The Huie sisters said they wanted to create a business that would help revitalize Chinatown and promote unity.

Located in the heart of Chinatown, the store sells primarily Asian-made goods. It opened last December.

On Friday night, the sisters hosted a special event featuring the creators of products focusing on the Cantonese dialect.

The sisters grew up in Fremont and both now live in San Francisco.

They said their shop attracts customers from different parts of the city, all across the Bay Area and beyond.

"Love having conversations with the customers and sharing stories about our families," said Jennifer Huie.

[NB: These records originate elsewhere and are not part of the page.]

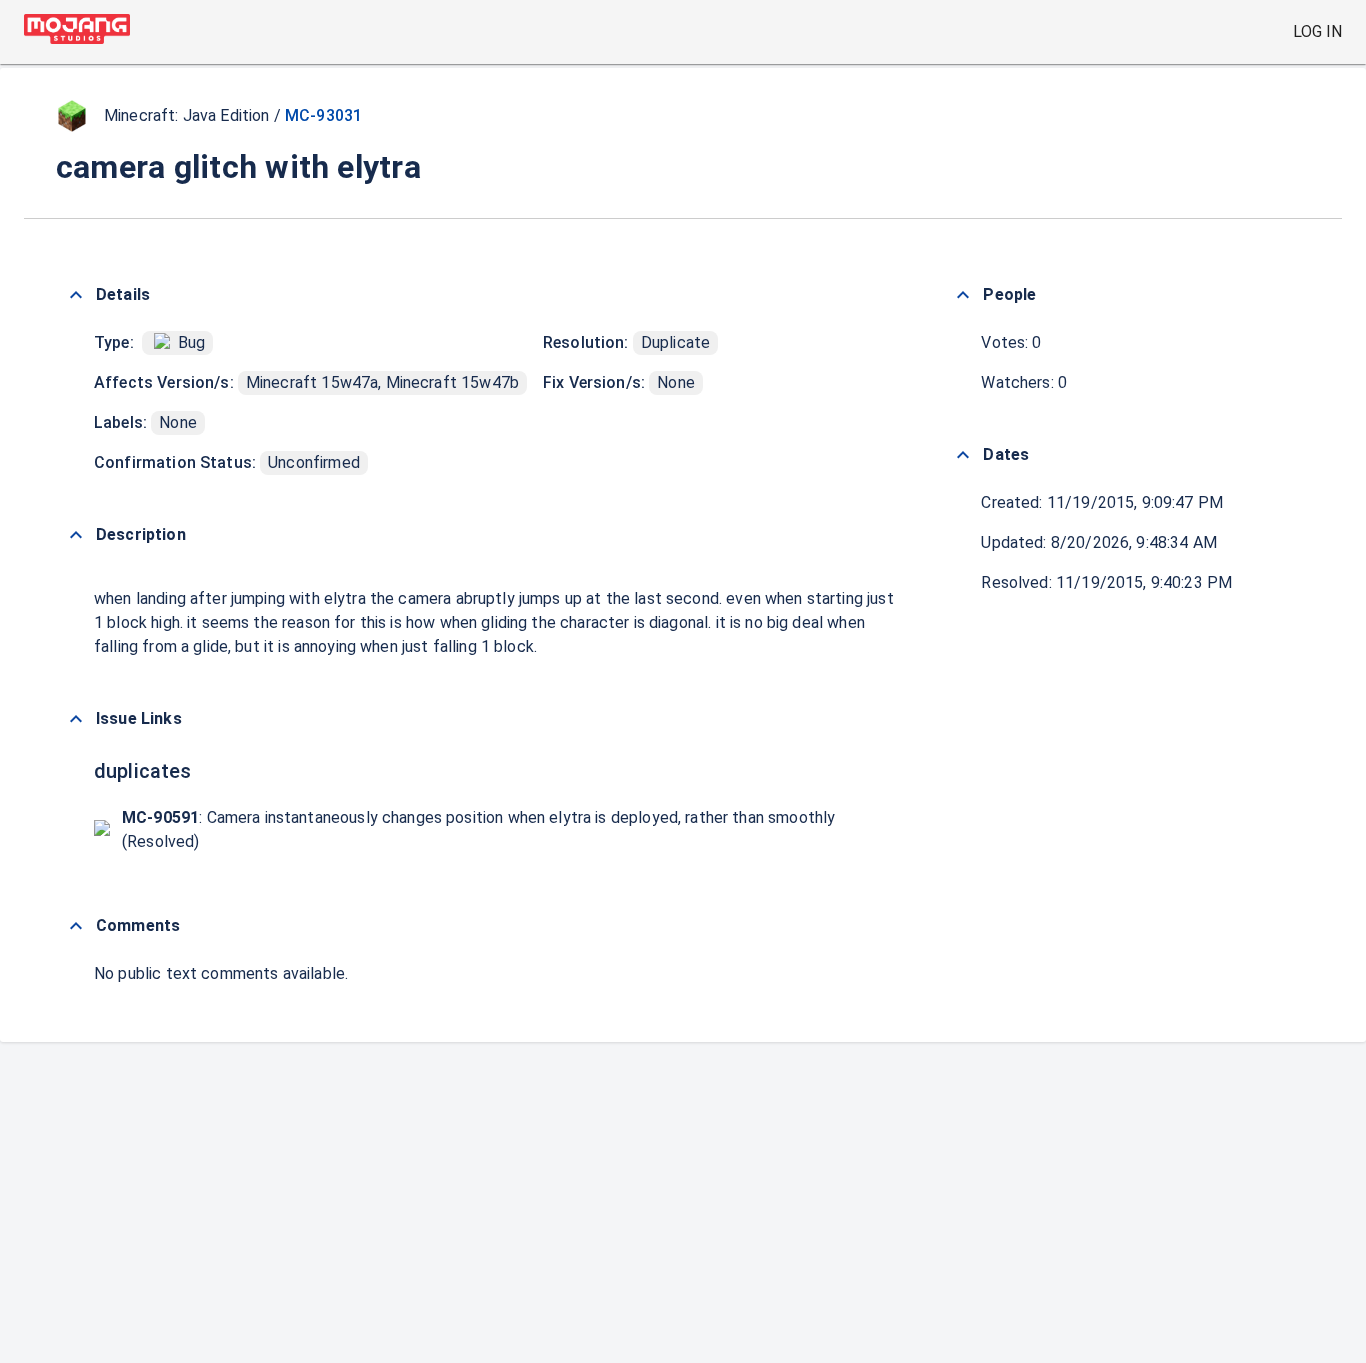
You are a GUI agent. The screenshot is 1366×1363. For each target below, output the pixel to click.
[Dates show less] (963, 455)
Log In (1317, 31)
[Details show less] (76, 295)
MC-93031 (323, 115)
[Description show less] (76, 535)
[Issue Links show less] (76, 719)
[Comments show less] (76, 926)
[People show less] (963, 295)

A store that tells the stories of the Asian American experience.

"I don't think growing up, there were bookstores and gift stores that I personally could relate to" said Jennifer Huie.

The sisters said they wanted to open a store in Chinatown, a place they visited with their families while they were growing up.

"What's unique about us is we're here to create connections, not just promote the latest book," said Cynthia Huie.

What she is promoting are community-oriented solutions to anti-Asian sentiment.

She co-created what she calls the Unity Road Trip with the help of an African American community leader.

Last summer, they took five Chinese American and five African American high school students on a trip to different parts of the country and beyond.

"How do we bring two groups of people together, so they can build real friendships and learn about their own histories," said Cynthia Huie.

Stops included a mosque in Chicago, a visit to New York to see the Harriet Tubman statue and Chicago to meet with a female neuroscientist.

Cynthia Huie said it's a way to encourage high school girls from under-served families to consider careers in traditionally male-dominated industries.

A precursor to the road trip is a visit to the Bay View neighborhood in San Francisco.

"We want them to have an experience where they can meet community leaders and activists," she said."Meet congresspeople. People who are really making a difference," said Huie.

She said her passion for the Unity Road Trip shares the same goal as her business: building bridges and embracing cultural differences.

This summer, Huie plans to expand the program to host a total of 12 girls instead of 10.

The program is funded with the help of a state grant.